(Beginning of Given data)

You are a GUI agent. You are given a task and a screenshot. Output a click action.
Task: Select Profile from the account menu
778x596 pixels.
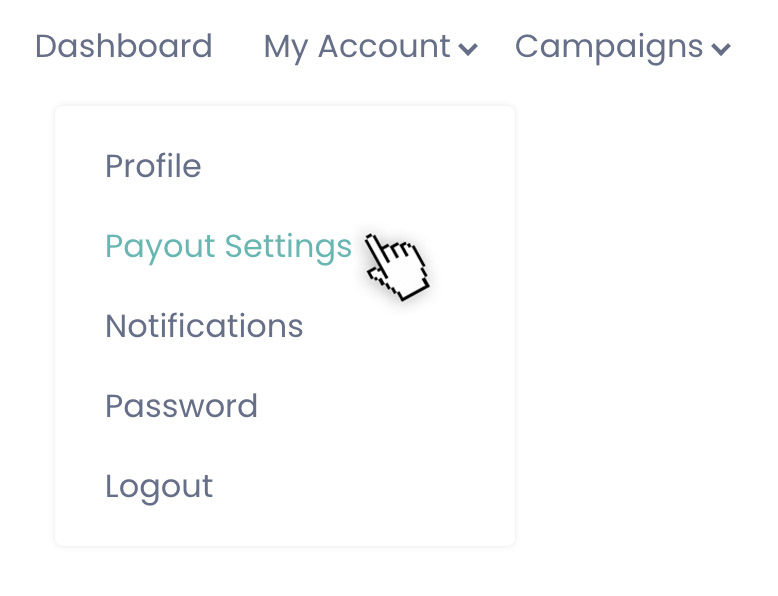pos(153,165)
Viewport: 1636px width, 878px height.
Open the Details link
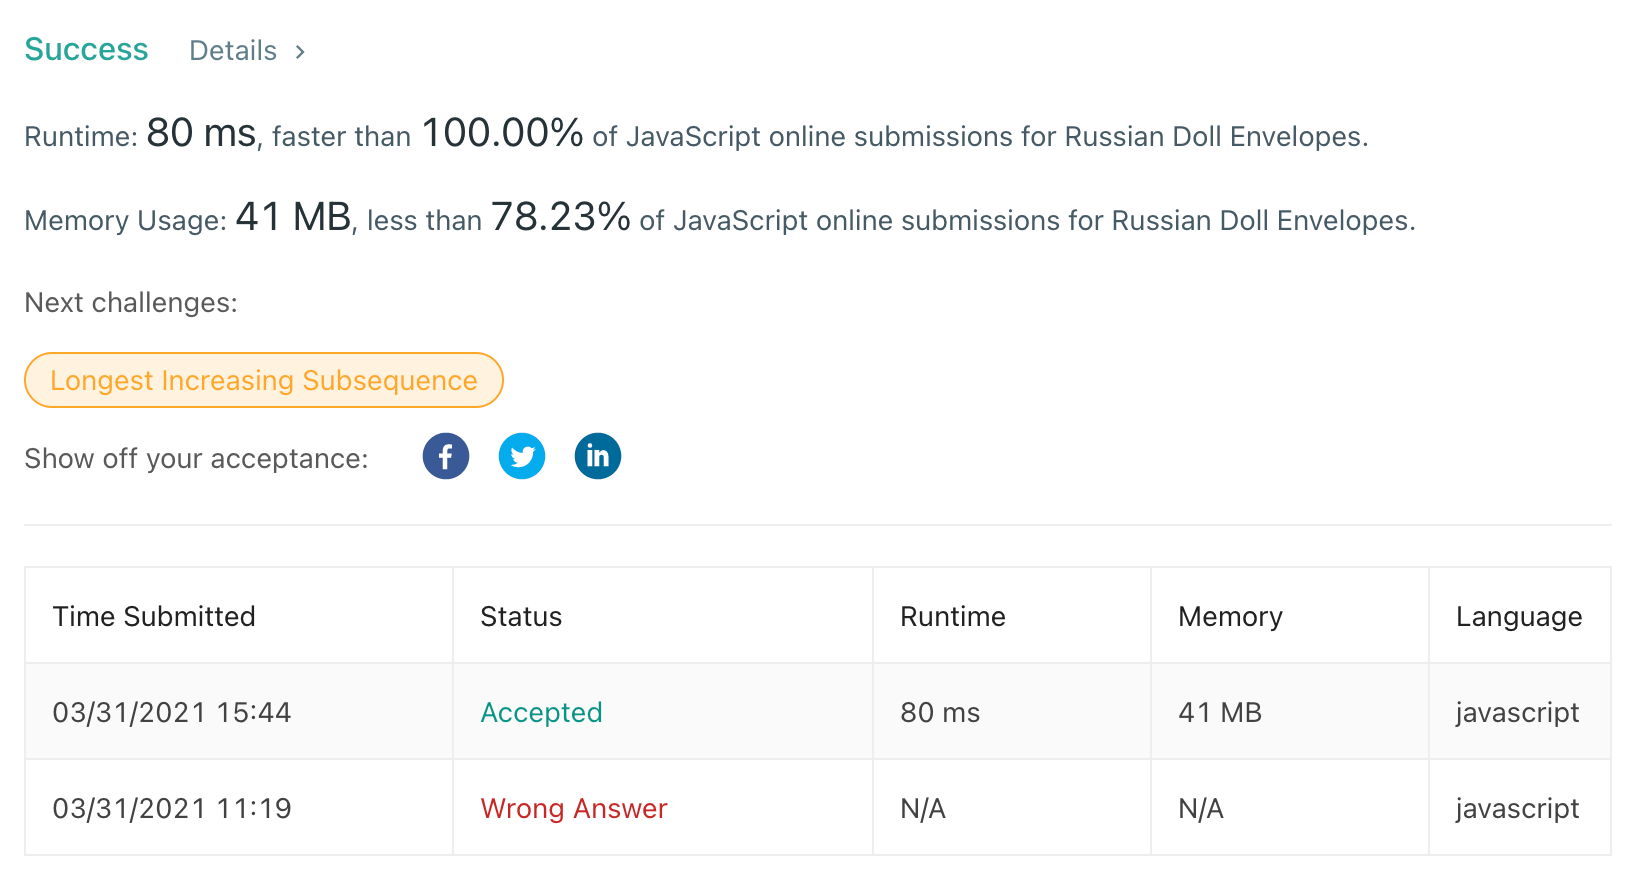pyautogui.click(x=233, y=51)
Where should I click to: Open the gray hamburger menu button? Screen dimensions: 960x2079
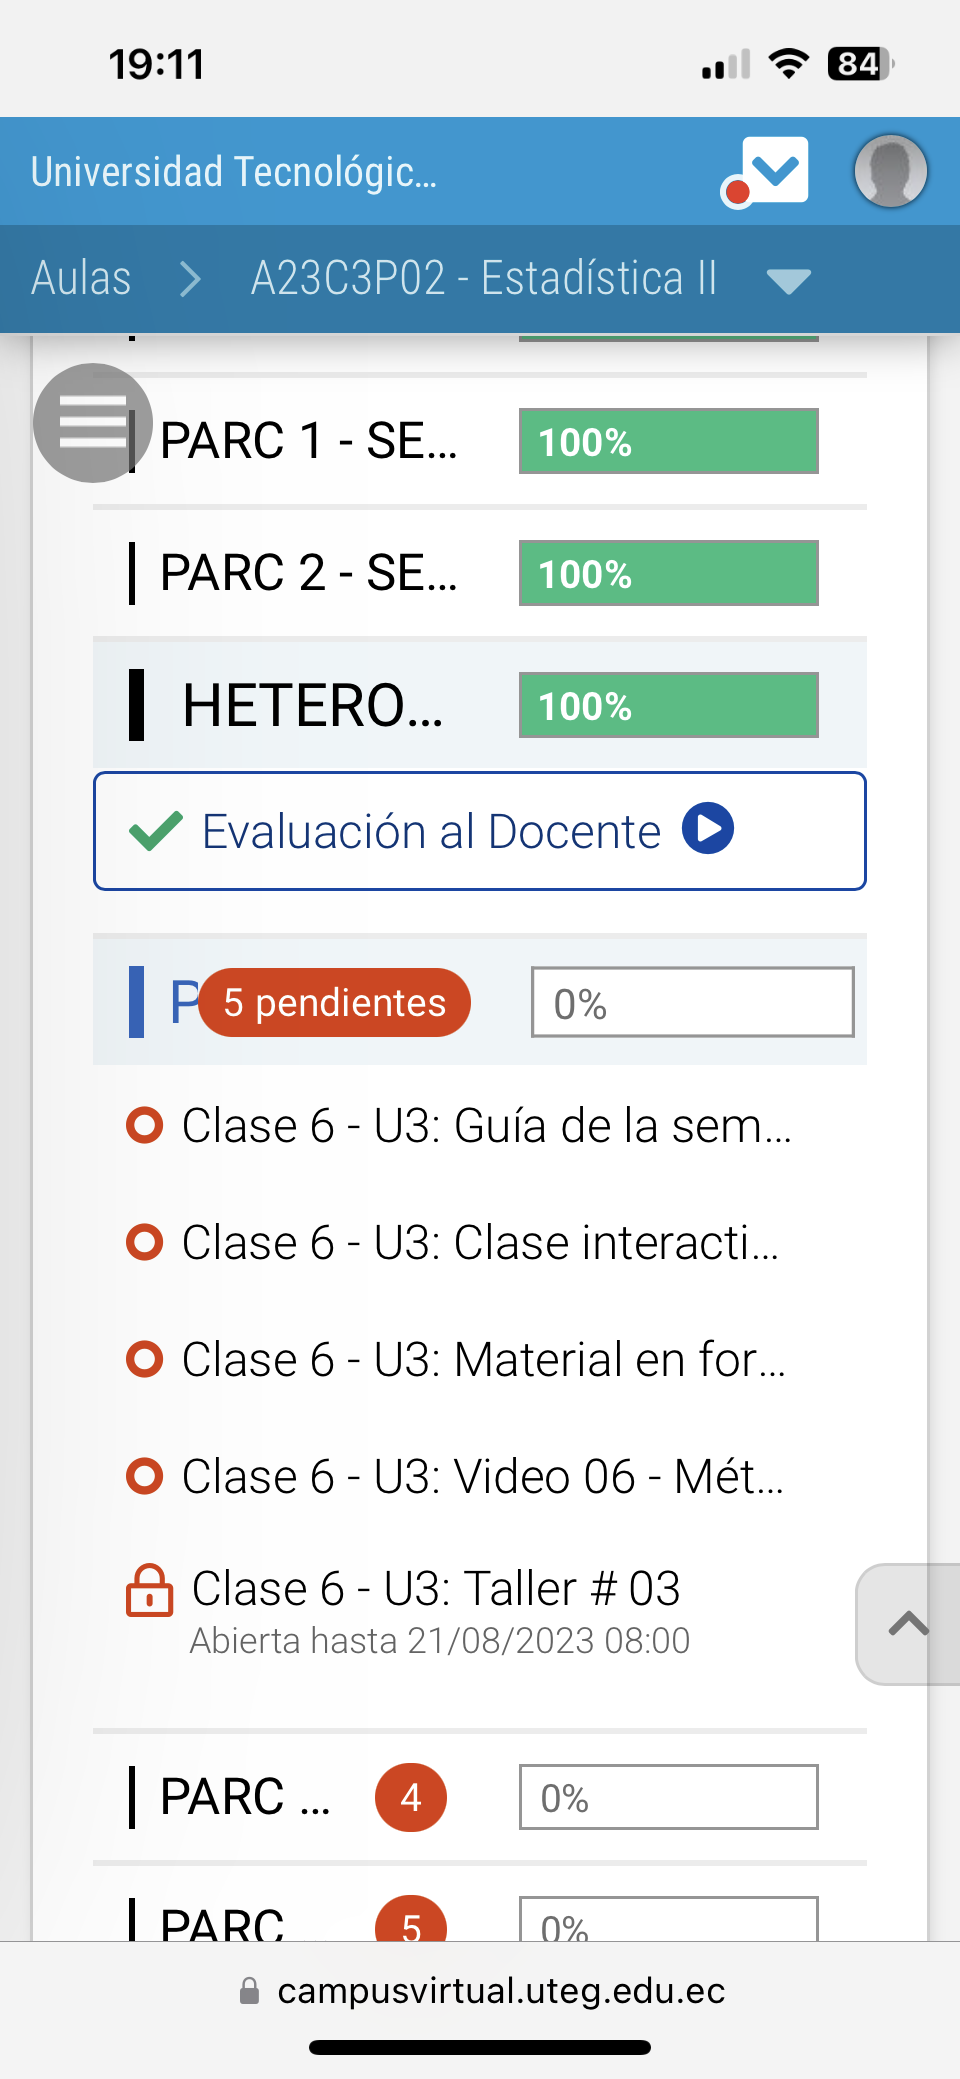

(End of Given data)

§ Problem
Print out every entry above without changing a word, and leave out the pictures.

§ Exercise result
You are a GUI agent. You are given a task and a screenshot. Output a click action.
Task: Select Profile from the account menu
778x596 pixels.
pos(153,165)
Viewport: 1636px width, 878px height.
Open the Details link
pyautogui.click(x=233, y=51)
Where should I click to: Open the gray hamburger menu button? Screen dimensions: 960x2079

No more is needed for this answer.